Excerpts: “Global Crossing’s Leo Hindery for Hire: Quits After Just 10 Mos.”
- A year later, he repeated the fix-and-flip process at Global Crossing by packaging its fiber optic Internet pipelines and selling them to Exodus Communications for $6.1 billion. That gave Hindery a profit of $205 million for his 10 months of work there.
- Global Crossing’s stock sank to a new low yesterday on news of his departure, falling 10 percent to $21.44, off $2.44. The shares had hit a 52-week high back in February when Hindery first landed at the company.
- Replacing him as CEO is the company’s vice chairman, lawyer Tom Clancy, 48. Global Crossing’s billionaire founder and chairman, California merchant-banker Gary Winnick, 51, will remain chairman.
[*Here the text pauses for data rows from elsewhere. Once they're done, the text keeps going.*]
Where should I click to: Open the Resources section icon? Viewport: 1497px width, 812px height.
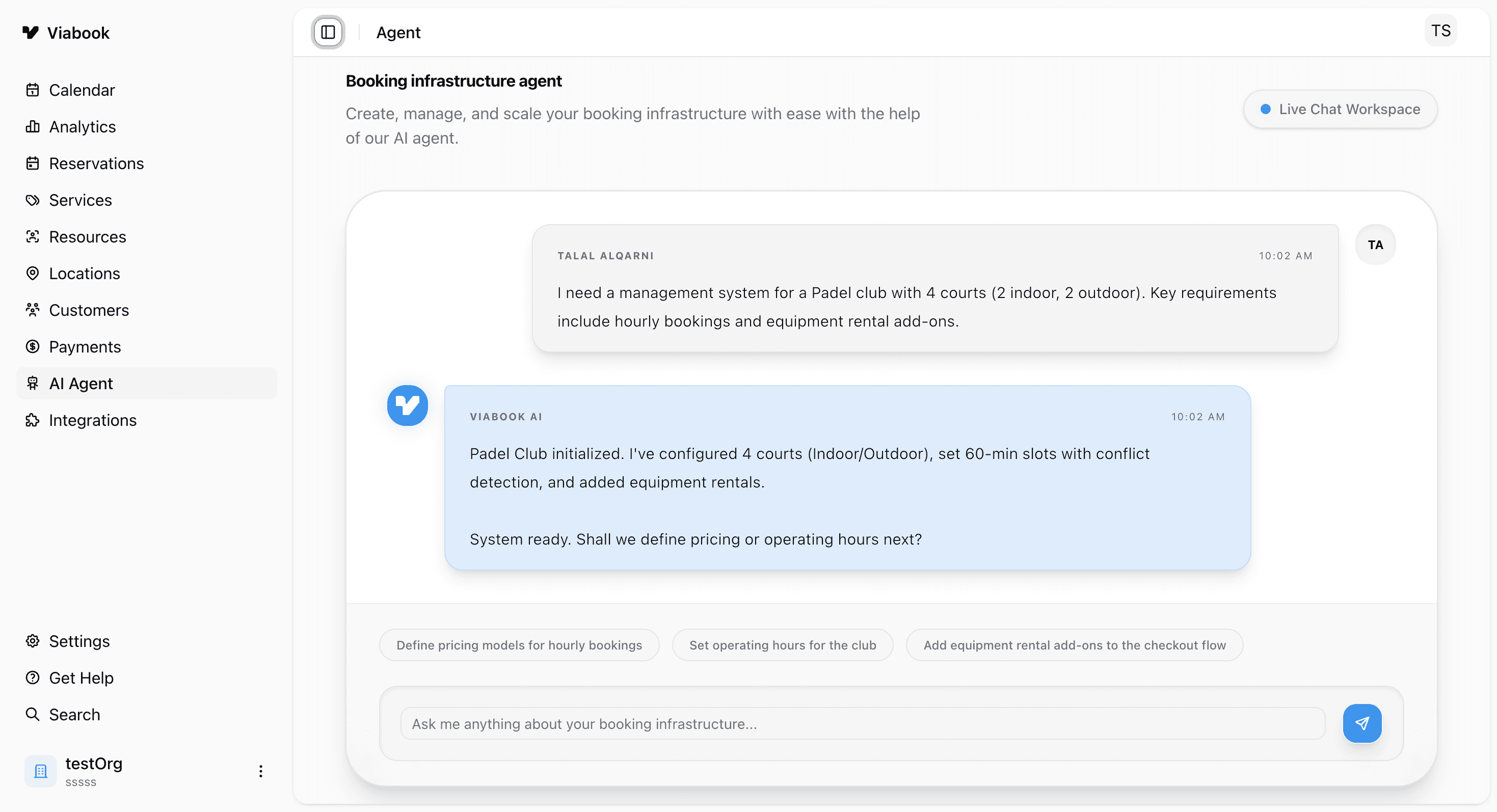[33, 236]
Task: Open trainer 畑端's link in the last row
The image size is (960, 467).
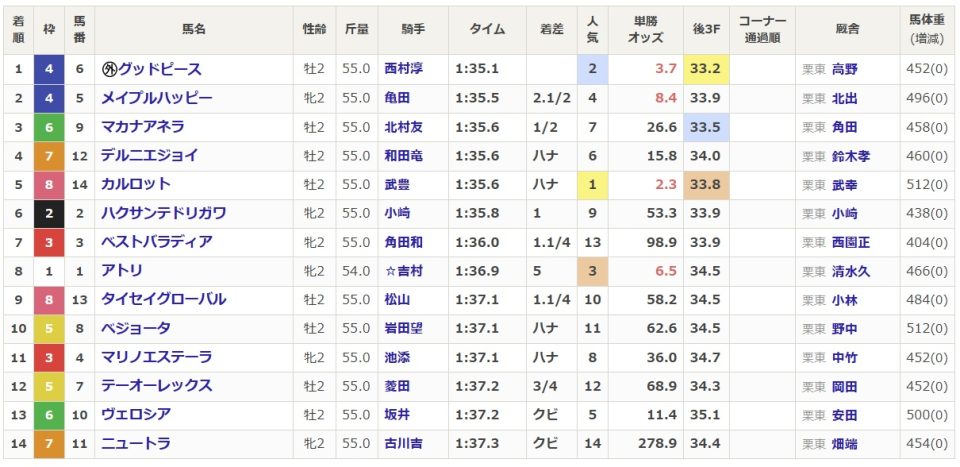Action: point(845,444)
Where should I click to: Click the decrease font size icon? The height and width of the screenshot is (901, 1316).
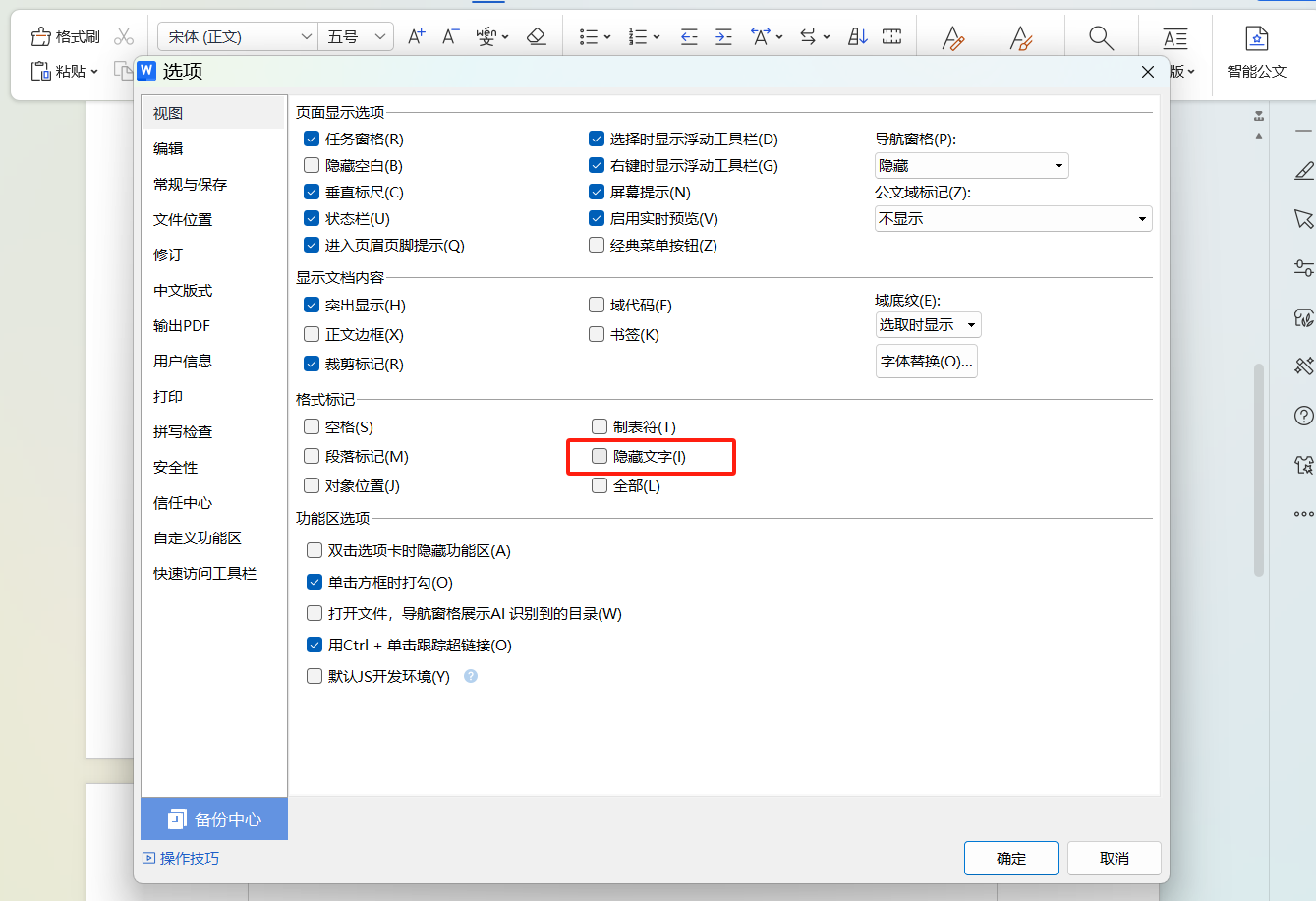pos(449,35)
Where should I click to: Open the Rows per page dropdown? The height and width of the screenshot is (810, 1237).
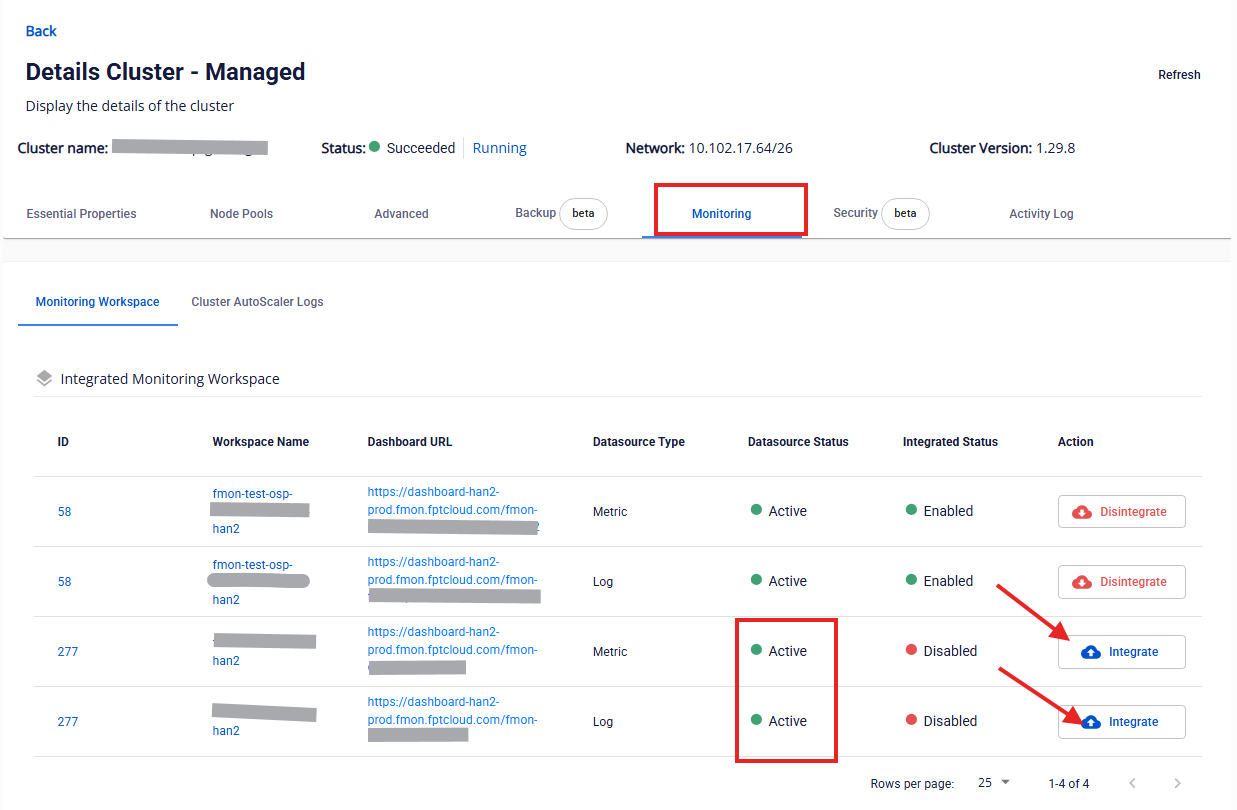click(x=994, y=783)
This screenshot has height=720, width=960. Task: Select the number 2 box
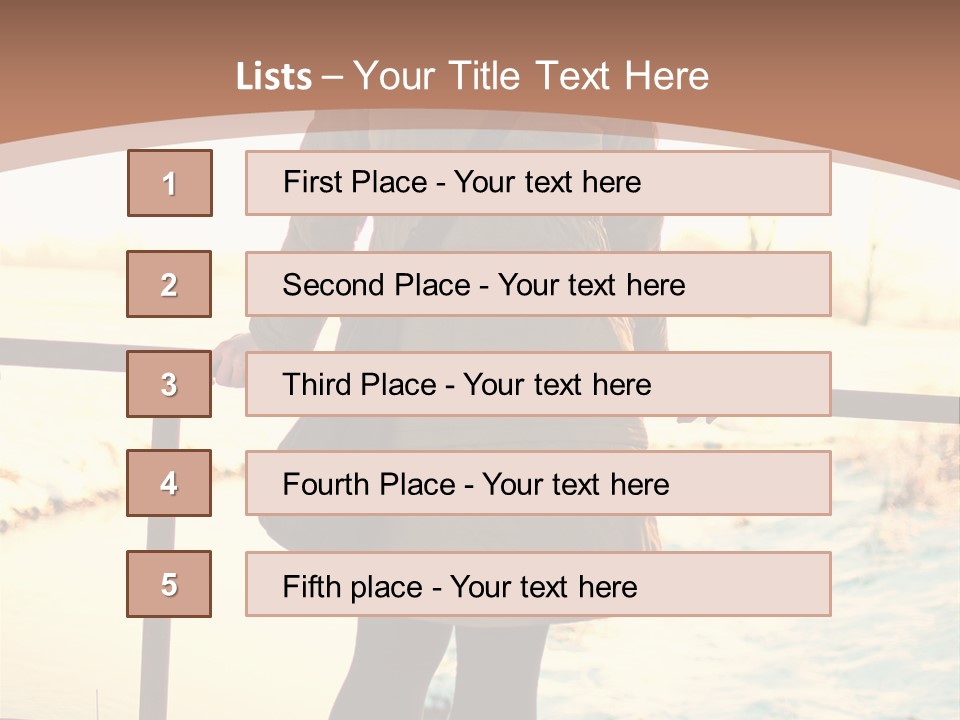[x=169, y=284]
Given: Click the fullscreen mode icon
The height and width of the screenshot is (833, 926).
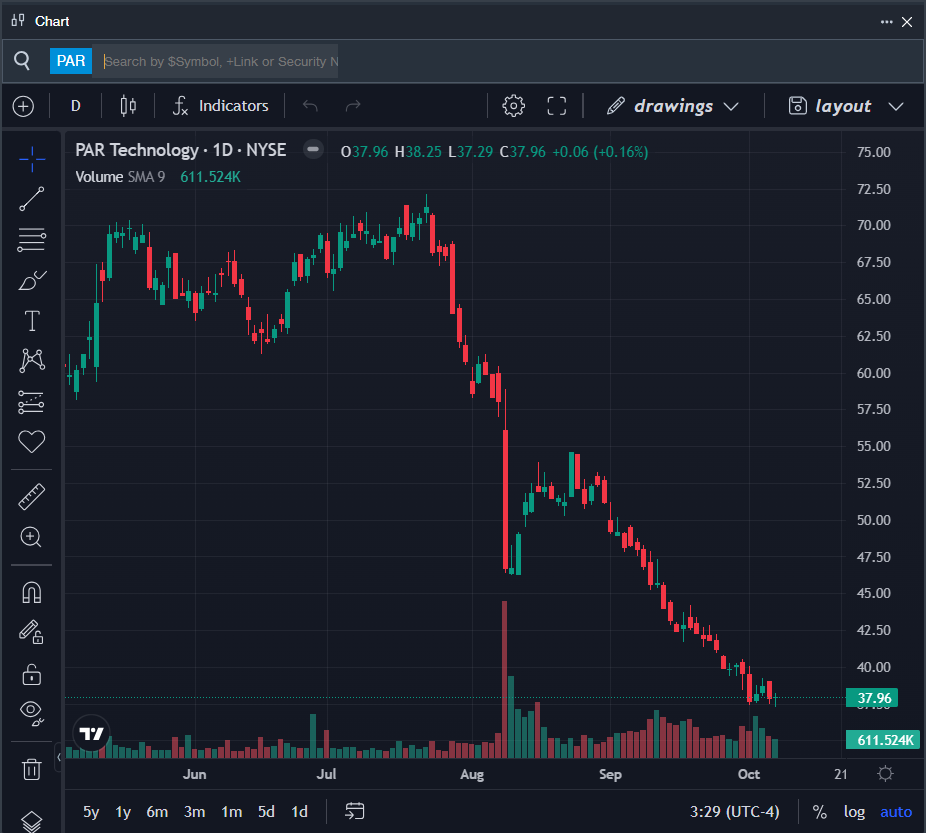Looking at the screenshot, I should (x=557, y=106).
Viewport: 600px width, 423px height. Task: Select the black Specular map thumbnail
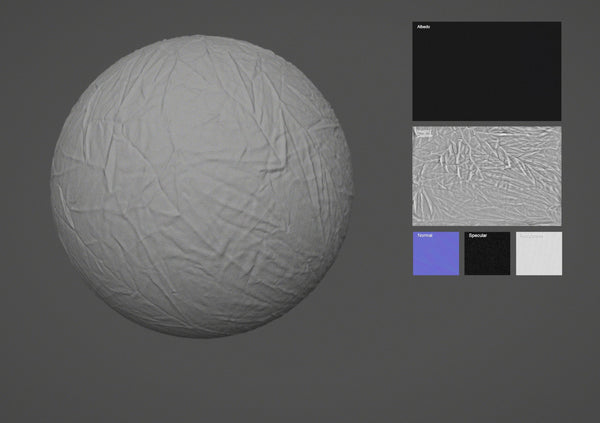(x=487, y=257)
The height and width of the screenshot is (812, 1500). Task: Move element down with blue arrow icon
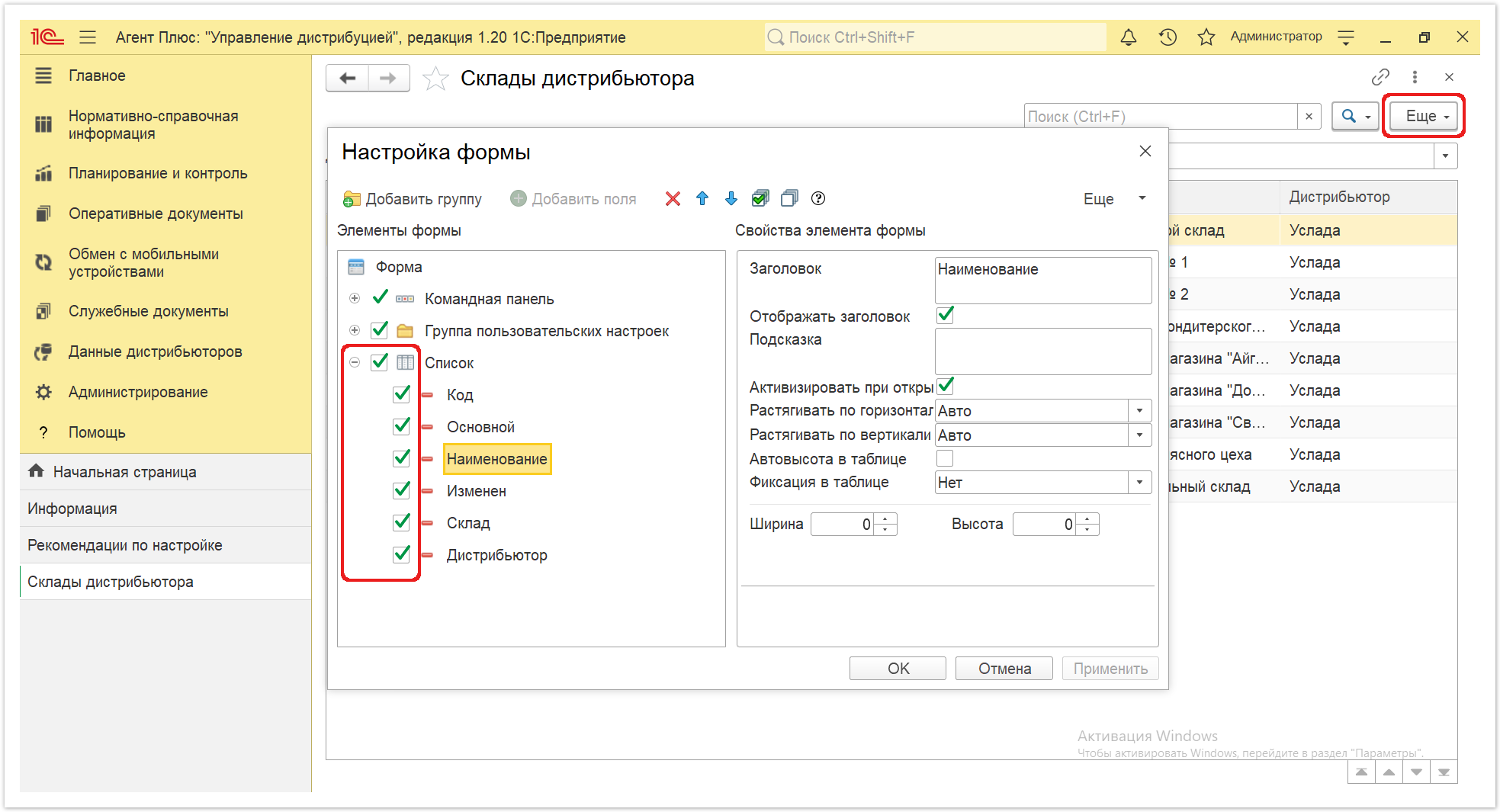point(731,199)
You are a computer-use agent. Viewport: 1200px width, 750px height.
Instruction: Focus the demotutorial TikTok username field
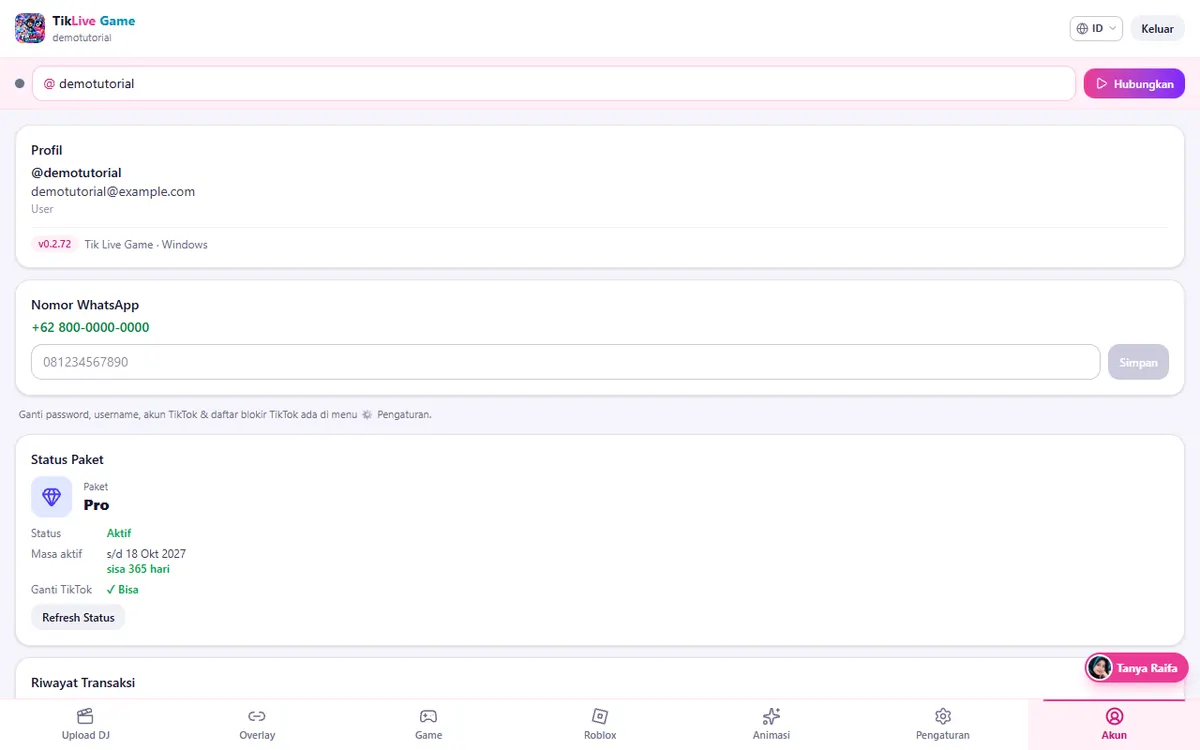point(554,84)
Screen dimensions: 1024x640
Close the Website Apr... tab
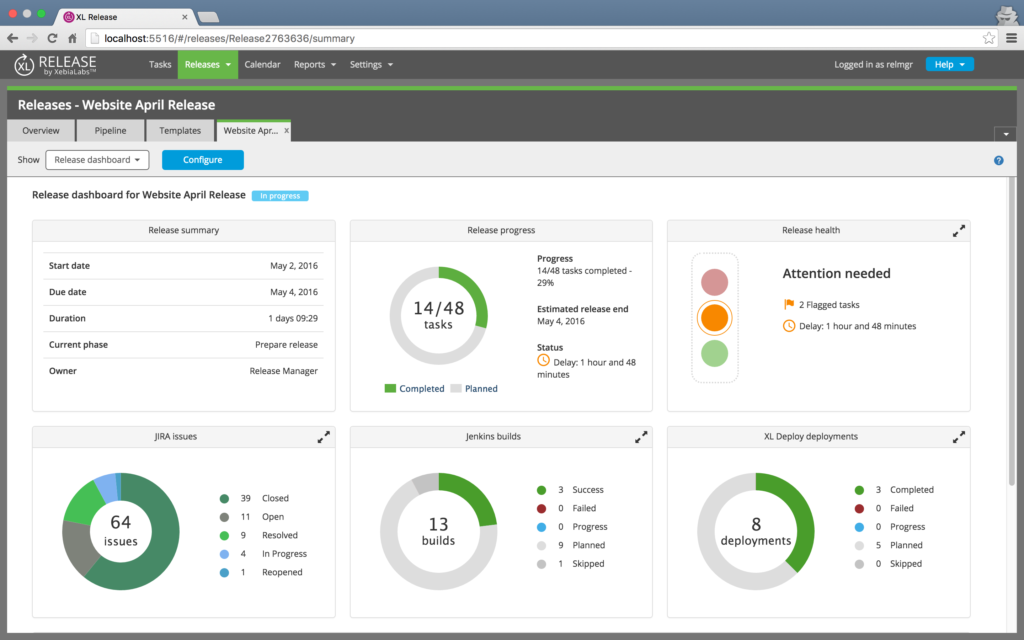tap(287, 131)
- Hindery, an ex-Wall Streeter, joined Winnick’s Global Crossing group in January with a spinoff plan in his pocket. He first headed up its Internet services group, GlobalCenter, and in three months was promoted to CEO of the parent, Global Crossing.
- Hindery soon sold the Internet assets and almost had a deal to sell the company’s vast undersea fiber-optic cables to Germany’s telecommunications giant, Deutsche Telekom, but the sale never materialized.